What to work on:
Reproduce the entries. Match every word.

Exercise input:
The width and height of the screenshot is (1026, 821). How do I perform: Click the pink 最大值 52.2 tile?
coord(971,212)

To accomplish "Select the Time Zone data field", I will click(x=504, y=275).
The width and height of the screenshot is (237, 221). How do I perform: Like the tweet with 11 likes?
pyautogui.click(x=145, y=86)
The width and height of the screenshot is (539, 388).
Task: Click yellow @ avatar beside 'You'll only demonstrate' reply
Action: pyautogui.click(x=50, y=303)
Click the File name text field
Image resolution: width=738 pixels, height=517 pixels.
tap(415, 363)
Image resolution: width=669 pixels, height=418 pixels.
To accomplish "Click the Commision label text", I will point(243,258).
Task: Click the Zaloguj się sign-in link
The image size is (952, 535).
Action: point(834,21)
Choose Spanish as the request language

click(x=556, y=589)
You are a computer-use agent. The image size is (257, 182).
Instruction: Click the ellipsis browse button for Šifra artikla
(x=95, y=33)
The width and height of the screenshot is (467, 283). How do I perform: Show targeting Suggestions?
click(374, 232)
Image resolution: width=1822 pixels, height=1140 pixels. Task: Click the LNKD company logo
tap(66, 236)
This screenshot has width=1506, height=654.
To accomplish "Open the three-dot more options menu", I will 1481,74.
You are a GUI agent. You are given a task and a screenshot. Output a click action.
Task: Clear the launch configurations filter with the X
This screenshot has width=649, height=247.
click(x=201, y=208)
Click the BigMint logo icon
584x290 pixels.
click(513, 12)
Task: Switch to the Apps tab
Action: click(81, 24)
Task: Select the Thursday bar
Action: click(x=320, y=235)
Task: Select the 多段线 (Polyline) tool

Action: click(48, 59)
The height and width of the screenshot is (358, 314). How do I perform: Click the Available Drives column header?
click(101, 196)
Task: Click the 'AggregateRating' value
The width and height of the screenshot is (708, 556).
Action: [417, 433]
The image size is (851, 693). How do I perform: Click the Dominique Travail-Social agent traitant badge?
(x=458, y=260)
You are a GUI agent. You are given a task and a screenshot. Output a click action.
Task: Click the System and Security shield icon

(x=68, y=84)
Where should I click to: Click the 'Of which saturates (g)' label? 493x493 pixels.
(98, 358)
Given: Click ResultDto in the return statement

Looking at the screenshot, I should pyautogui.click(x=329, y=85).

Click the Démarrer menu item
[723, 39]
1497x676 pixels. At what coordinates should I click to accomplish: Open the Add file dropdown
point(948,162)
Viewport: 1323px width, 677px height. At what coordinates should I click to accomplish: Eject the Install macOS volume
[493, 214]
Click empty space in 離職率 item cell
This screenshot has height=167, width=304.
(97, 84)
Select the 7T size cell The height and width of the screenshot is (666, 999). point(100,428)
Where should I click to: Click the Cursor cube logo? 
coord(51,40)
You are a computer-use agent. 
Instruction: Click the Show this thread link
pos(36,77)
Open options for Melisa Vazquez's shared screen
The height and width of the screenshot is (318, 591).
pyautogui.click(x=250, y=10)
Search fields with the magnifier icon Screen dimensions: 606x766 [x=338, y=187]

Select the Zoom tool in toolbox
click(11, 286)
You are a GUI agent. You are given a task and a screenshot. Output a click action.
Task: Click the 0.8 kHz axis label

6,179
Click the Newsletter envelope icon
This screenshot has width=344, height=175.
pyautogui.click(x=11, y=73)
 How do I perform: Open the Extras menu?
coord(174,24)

Task output:
The width and height of the screenshot is (1026, 821). How do I perform: Click the pink 最大值 52.2 tile?
coord(971,212)

To accomplish "Select the Time Zone data field", I will click(x=504, y=275).
The width and height of the screenshot is (237, 221). How do I perform: Like the tweet with 11 likes?
pyautogui.click(x=145, y=86)
The width and height of the screenshot is (539, 388).
Task: Click yellow @ avatar beside 'You'll only demonstrate' reply
Action: pyautogui.click(x=50, y=303)
Click the File name text field
Image resolution: width=738 pixels, height=517 pixels.
tap(415, 363)
Image resolution: width=669 pixels, height=418 pixels.
To accomplish "Click the Commision label text", I will point(243,258).
Task: Click the Zaloguj się sign-in link
The image size is (952, 535).
Action: point(834,21)
Choose Spanish as the request language

click(x=556, y=589)
You are a computer-use agent. The image size is (257, 182).
Instruction: Click the ellipsis browse button for Šifra artikla
(x=95, y=33)
The width and height of the screenshot is (467, 283). How do I perform: Show targeting Suggestions?
click(374, 232)
Image resolution: width=1822 pixels, height=1140 pixels. Task: Click the LNKD company logo
tap(66, 236)
This screenshot has width=1506, height=654.
To accomplish "Open the three-dot more options menu", I will 1481,74.
You are a GUI agent. You are given a task and a screenshot. Output a click action.
Task: Clear the launch configurations filter with the X
This screenshot has width=649, height=247.
click(x=201, y=208)
Click the BigMint logo icon
584x290 pixels.
click(513, 12)
Task: Switch to the Apps tab
Action: click(81, 24)
Task: Select the Thursday bar
Action: click(x=320, y=235)
Task: Select the 多段线 (Polyline) tool

Action: click(48, 59)
The height and width of the screenshot is (358, 314). How do I perform: Click the Available Drives column header?
click(101, 196)
Task: Click the 'AggregateRating' value
The width and height of the screenshot is (708, 556).
Action: [417, 433]
The image size is (851, 693). How do I perform: Click the Dominique Travail-Social agent traitant badge?
(x=458, y=260)
You are a GUI agent. You are given a task and a screenshot. Output a click action.
Task: Click the System and Security shield icon

(x=68, y=84)
Where should I click to: Click the 'Of which saturates (g)' label? 493x493 pixels.
(98, 358)
Given: Click ResultDto in the return statement

Looking at the screenshot, I should pyautogui.click(x=329, y=85).

Click the Démarrer menu item
[723, 39]
1497x676 pixels. At what coordinates should I click to accomplish: Open the Add file dropdown
point(948,162)
Viewport: 1323px width, 677px height. At what coordinates should I click to accomplish: Eject the Install macOS volume
[493, 214]
Click empty space in 離職率 item cell
This screenshot has height=167, width=304.
(97, 84)
Select the 7T size cell The height and width of the screenshot is (666, 999). point(100,428)
Where should I click to: Click the Cursor cube logo? 
coord(51,40)
You are a computer-use agent. 
Instruction: Click the Show this thread link
pos(36,77)
Open options for Melisa Vazquez's shared screen
The height and width of the screenshot is (318, 591).
pyautogui.click(x=250, y=10)
Search fields with the magnifier icon Screen dimensions: 606x766 [x=338, y=187]

Select the Zoom tool in toolbox
click(11, 286)
You are a GUI agent. You are given a task and a screenshot. Output a click action.
Task: Click the 0.8 kHz axis label

6,179
Click the Newsletter envelope icon
This screenshot has width=344, height=175.
pyautogui.click(x=11, y=73)
 How do I perform: Open the Extras menu?
coord(174,24)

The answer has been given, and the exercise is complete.